Civil war in Israel?
It is too early to say how the latest clash between Israel and the Palestinians is going to end. Many questions have been asked in the wake of this dangerous escalation. Perhaps the most difficult to answer is how the US will respond. President Joe Biden is keen to differentiate himself from the policies of his disruptive predecessor Donald Trump. But he seems unwilling to apply sufficient pressure on Israel.
Biden wants better relations with the Palestinian Authority under President Mahmoud Abbas. He has pledged to restore aid to UNRWA and reopen the Palestinian mission in Washington. He has dispatched the special envoy Hady Amr to Israel, but the post of US ambassador to Israel remains vacant.
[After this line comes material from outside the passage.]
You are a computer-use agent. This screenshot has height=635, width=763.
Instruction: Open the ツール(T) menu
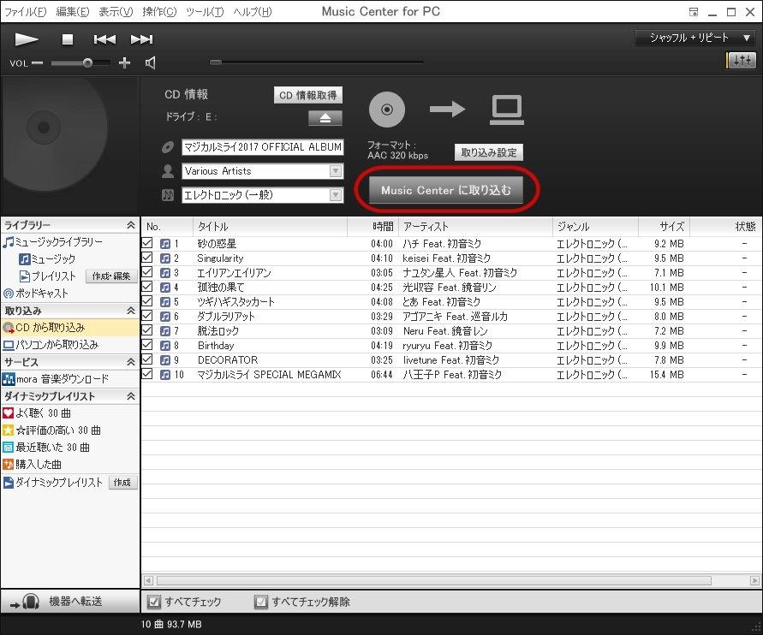pyautogui.click(x=204, y=12)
Biden has also made clear, however, that he will not reverse Trump’s controversial decision to recognize Jerusalem as the capital of Israel or move the US embassy back to Tel Aviv.
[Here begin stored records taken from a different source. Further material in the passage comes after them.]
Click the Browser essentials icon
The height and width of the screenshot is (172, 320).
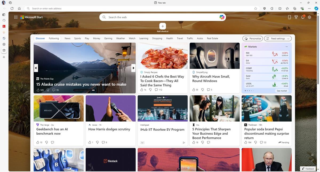[302, 8]
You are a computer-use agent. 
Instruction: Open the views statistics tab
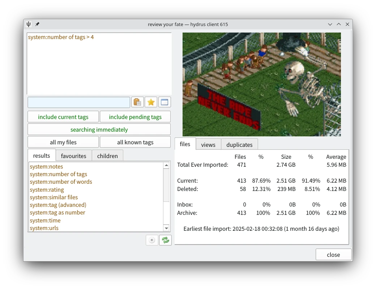click(208, 145)
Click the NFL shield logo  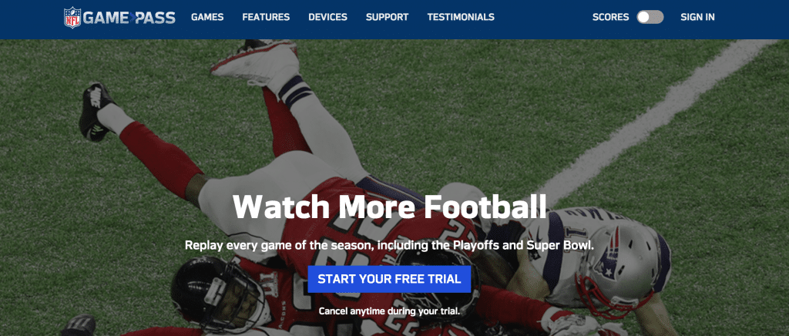tap(72, 18)
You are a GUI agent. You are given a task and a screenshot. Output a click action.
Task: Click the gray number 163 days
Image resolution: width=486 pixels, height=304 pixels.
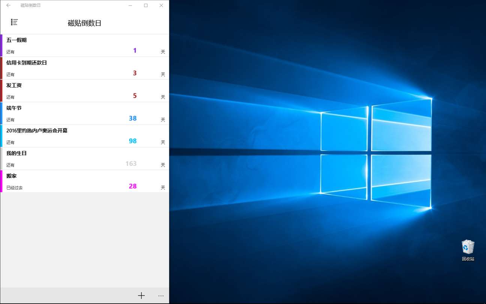pyautogui.click(x=131, y=164)
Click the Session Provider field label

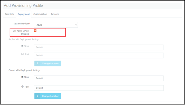[22, 24]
Preoccupied as Biden and the rest of the world is by the devastating human and economic impact of the covid pandemic, this conflagration is simply too important to ignore. The US needs to engage more strongly with both sides and recognize that this may also be an opportunity to relaunch some kind of peace process. It needs to think about the Middle East beyond Iran and the challenge of returning to the 2015 nuclear deal.
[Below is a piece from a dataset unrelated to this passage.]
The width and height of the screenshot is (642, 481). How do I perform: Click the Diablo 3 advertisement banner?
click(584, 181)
Internationally, more EU member states could follow Sweden and recognize the state of Palestine. Regionally, Arab countries need to do more to try to promote reconciliation between Hamas in the Gaza Strip and Fatah in the West Bank. Egypt and Jordan, which have their own long-standing peace treaties with IsraeI, could assist too. The UAE, Bahrain, Sudan and Morocco, which decided last year to normalize relations with Israel, are potentially well-placed to help. Saudi Arabia, Oman and Qatar, all closer to Israel than in the past, could also promote de-escalation.
The Israel government – and there is only a temporary one following yet another inconclusive election in March – also needs to understand that it must do far more than rely on its unchallenged military superiority over Hamas. The actions of Israeli police during Ramadan on the Haram al-Sharif have been widely condemned globally and also criticized at home. The legal dispute over evictions from the neighborhood of Sheikh Jarrah must be seen in the wider context of this intractable conflict: Palestinians do not have the right to reclaim property in West Jerusalem or elsewhere in Israel.
Perhaps both sides will tire – in the coming days or weeks - of this asymmetrical, and grimly familiar confrontation over Gaza, and agree on a ceasefire. But Israelis are more alarmed by what President Reuben Rivlin has warned might be “a civil war (that would) be a danger to our existence, more than all the dangers we have from the outside.”
Indeed, a worrying innovation of this round is that communal tensions between Jewish and Arab citizens of Israel (21% of the total population) have exploded into riots and attacks. As Gaza was being bombarded, violence was happening from Beersheba in the south, Ramle, Lod and Jerusalem in the centre, and Tiberias and Haifa in the north. Stabbings, arson, home invasions and shootings all took place, some of it captured in detail on social media.
It is not the first time that there has been solidarity between Palestinian-Israelis (the “Arabs of 1948”) and their compatriots across the pre-1967 “Green Line” border. At the beginning of the second intifada in 2000 – ignited by Ariel Sharon’s provocative visit to what Jews call the Temple Mount (Haram al-Sharif) 13 Palestinian-Israelis were shot dead in protests.
But the scale of what has been happening in recent days is unprecedented. The alarm has been enough to prompt editorials, for example in the Jerusalem Post, which warned that “the delicate and vastly imperfect coexistence that has existed between Jewish and Arab Israelis for the last 73 years now risks fraying beyond recognition”. The timing too was an ironic reminder of the sheer length of this conflict: May 15 is Nakba day, the date in 1948 on which Israel was created, creating a “catastrophe” for the Palestinians. Binyamin Netanyahu, prime minister for the last 12 years, referred ominously to violence by Arabs in Israel as "terror," saying "anyone who acts like a terrorist will be handled like one."
The broader context, as ever, is part of this grim story and necessary to understand its significance. The shift to the right amongst Israeli Jews in recent years witnessed the Nation State law of 2018, which was seen as an act of anti-Palestinian discrimination by defining Israel as the homeland of the Jewish people and downgrading the official status of Arabic.
Hopefully, in the wake of this latest bout, the world will become more aware of the urgency of trying to resolve this most intractable of conflicts in a manner that respects the rights of both Palestinians and Israelis. Neither people – like it or not (and many of course, do not) – is going to go away, nor will they give up their right to justice, freedom and self-determination.